Experiences, no matter how marvellous and transformative, can be produced through social manipulation.
See here about another group. Walter1963 is the source. THe entity promises enlightenment in one afternoon.
Interesting, Genpo's 'Big Mind' Method is a variation of a old NLP method called a "Parts Party" and it's newer cousin "Core Transformation" but with a real sick twist, Genpo is actually creating another sub personality and have them halluncinate satori in the process.
Normally this doesn't work well, but when you have a big name like Wilber and cronies endorsing the method and a audience who believes the guy in front of them has the fast track to enlightenment, people are going fall for it hard.
Worse the more a student practices the method the more fragmented the person's personality will become.
Nearly all these programs will make you feel excited, feel better -- at first.
Can you pick a point where YOU can stop this process and get on with the rest of your life?
Do you have to keep going back to UM in order to keep on
It might be analogous to stories told by persons recovering from drugs addiction. That first dose make them feel marvellous--partly because their neurotransmitters had not been depleted.
Not yet. Depleted neurotransmitters come later. And with time, the liver and in some cases the kidneys get more efficient at metabolizing the agent. Later, as damage sets in, the liver and kidneys sustain injury and yet more trouble happens.
But..not yet. One gets that ecstacy. One wants it again, especially after plopping back to Normie world and finding one's body is wrung dry and things look cruddy and mediocre.
But repeated exposure to the same drug caused tolerance to set in. One had the anxiety and expense of procuring more and more and yet more.
Finally one was taking heavy quantities not to feel better, but to keep from feeling anxious, ill and paranoid. One's body chemistry had been changed and depleted.
One went from that first ecstacy to being drained and trapped in a life one didnt want.
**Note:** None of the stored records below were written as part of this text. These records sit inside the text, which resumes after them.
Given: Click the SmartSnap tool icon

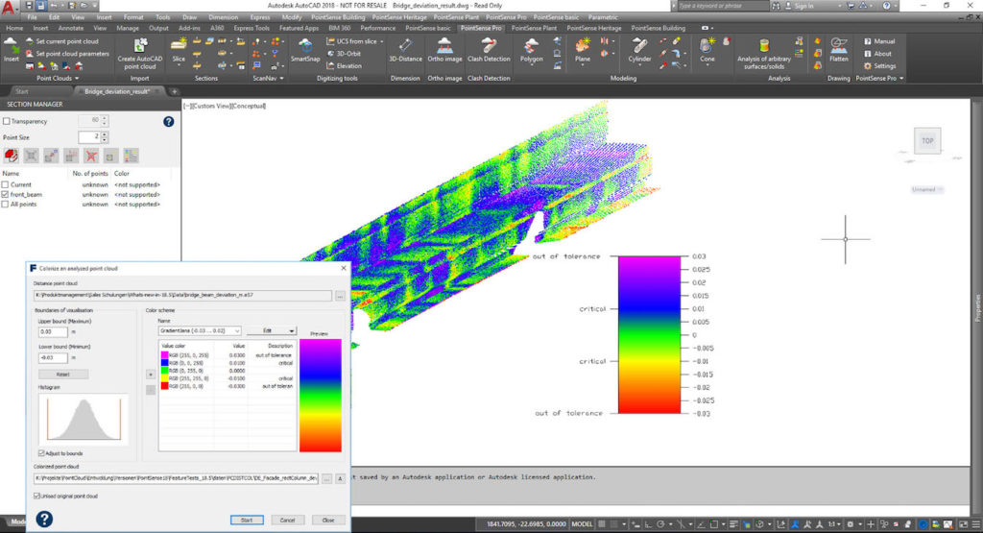Looking at the screenshot, I should [x=304, y=49].
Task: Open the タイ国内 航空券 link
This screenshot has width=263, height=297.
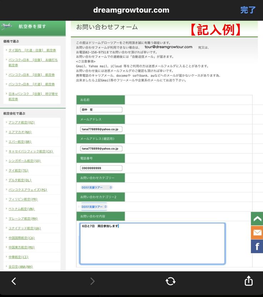Action: 32,50
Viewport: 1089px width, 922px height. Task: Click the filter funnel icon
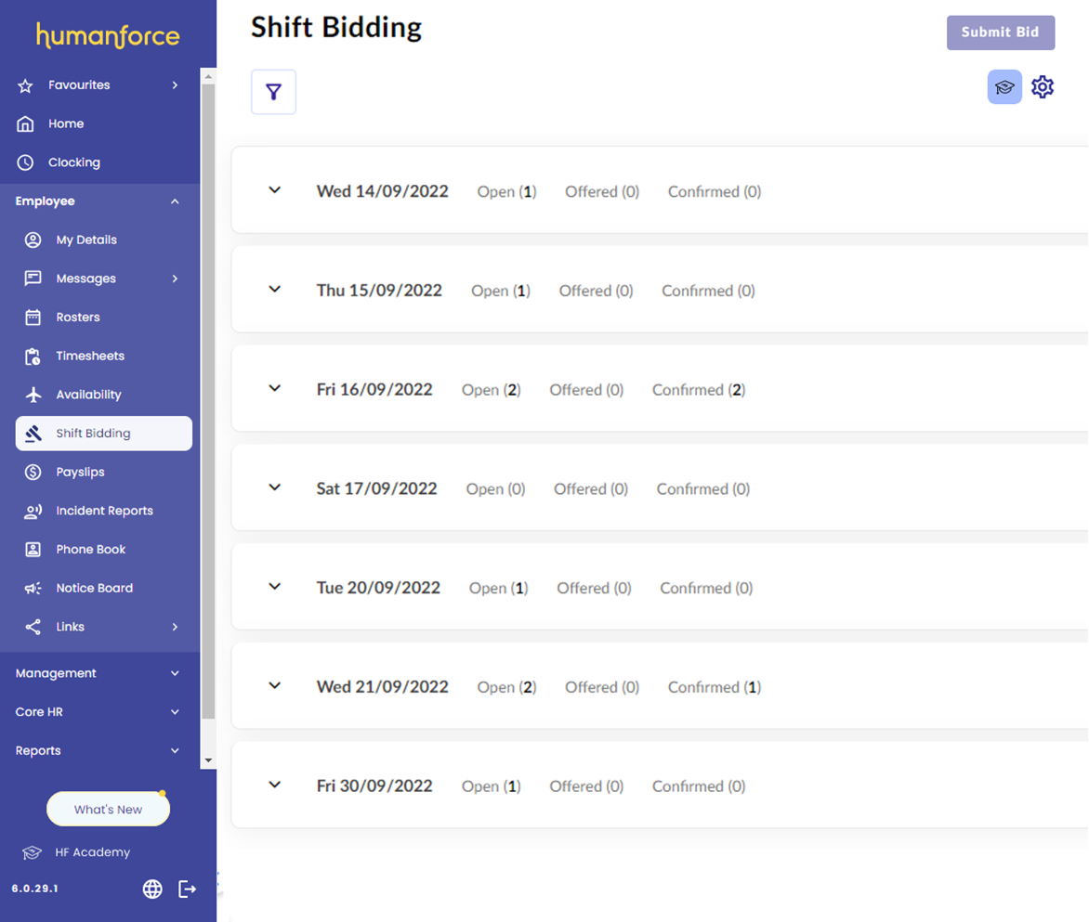point(273,91)
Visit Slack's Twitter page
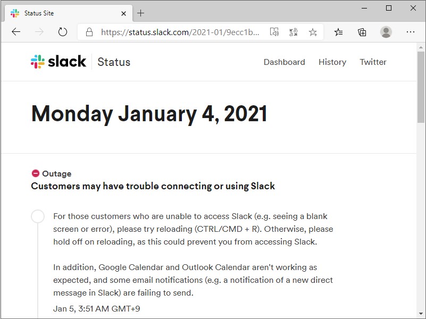This screenshot has height=319, width=426. tap(373, 62)
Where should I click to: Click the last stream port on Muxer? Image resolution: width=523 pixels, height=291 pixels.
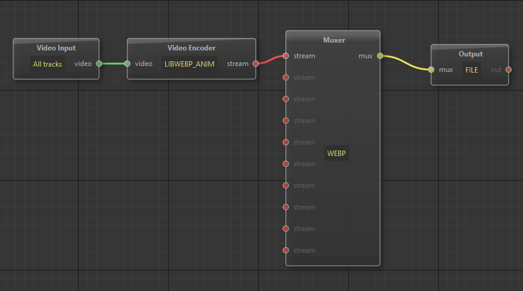pos(286,250)
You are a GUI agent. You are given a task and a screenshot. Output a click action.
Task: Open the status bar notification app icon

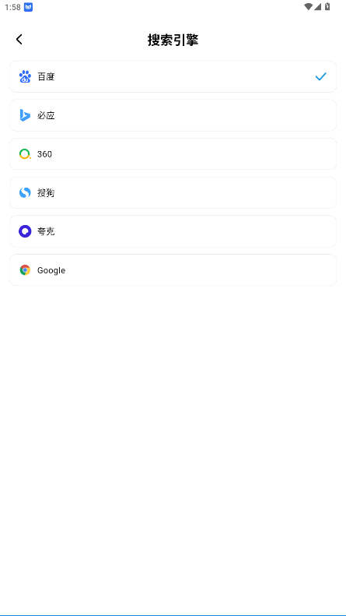click(28, 7)
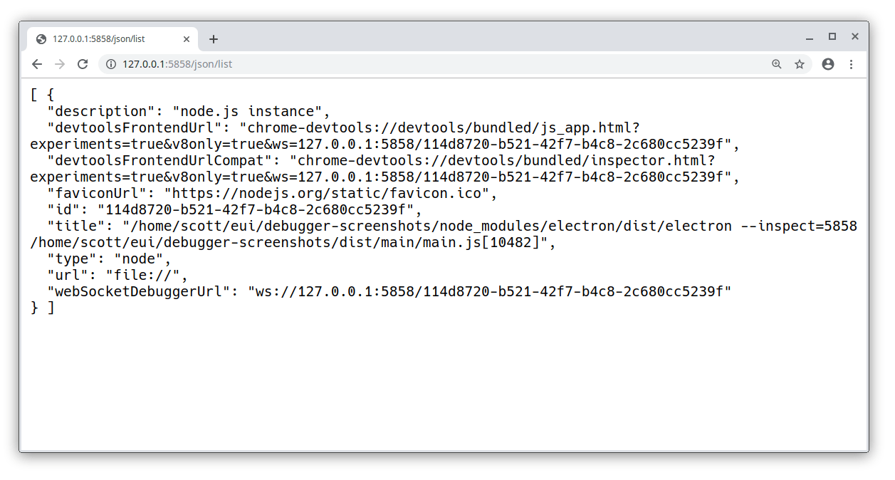Image resolution: width=895 pixels, height=480 pixels.
Task: Minimize the browser window
Action: point(810,38)
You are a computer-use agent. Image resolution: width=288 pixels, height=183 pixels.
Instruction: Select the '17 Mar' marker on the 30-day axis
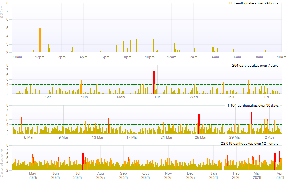132,137
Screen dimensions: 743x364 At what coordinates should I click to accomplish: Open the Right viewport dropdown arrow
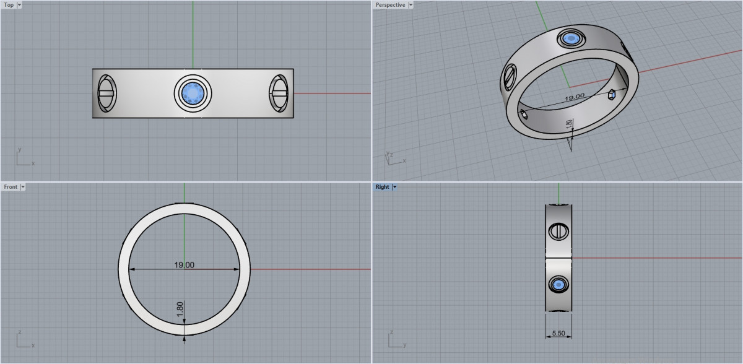394,187
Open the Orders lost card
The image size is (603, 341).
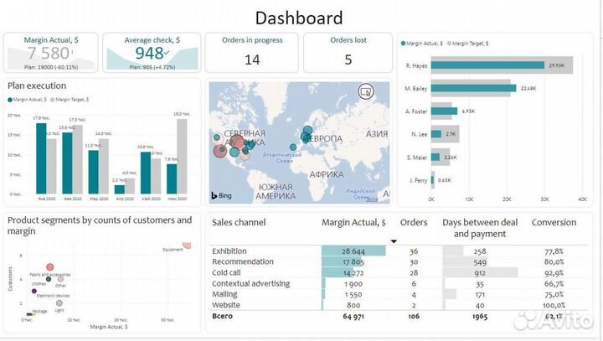pos(348,52)
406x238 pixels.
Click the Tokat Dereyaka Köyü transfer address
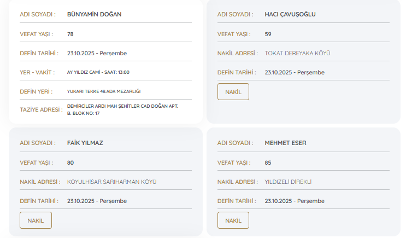[x=297, y=54]
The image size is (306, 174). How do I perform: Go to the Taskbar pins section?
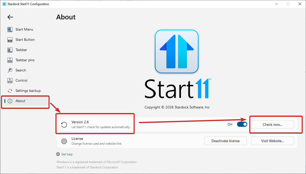pyautogui.click(x=25, y=60)
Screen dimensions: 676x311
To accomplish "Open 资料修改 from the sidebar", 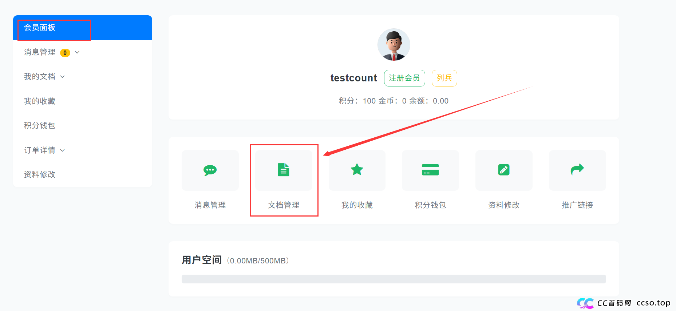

And recovering addicts have told me that they would glorify the scene as something romantically outlaw.
I met one man who, during his junkie days, had had somene tattoo a heroin syringe upon his forearm.
At the time I met him, he was poor and in a recovery community and said he was very sorry he had that tattoo because it would be a liability to him and he had to keep his sleeve down most of the time. He no longer was in the mindset where it had made sense to glorify the
quest for dope.
But...today addictive ecstacy can be produced through social engineering.
No need to scoot around, slink around early in the morning to buy white powder.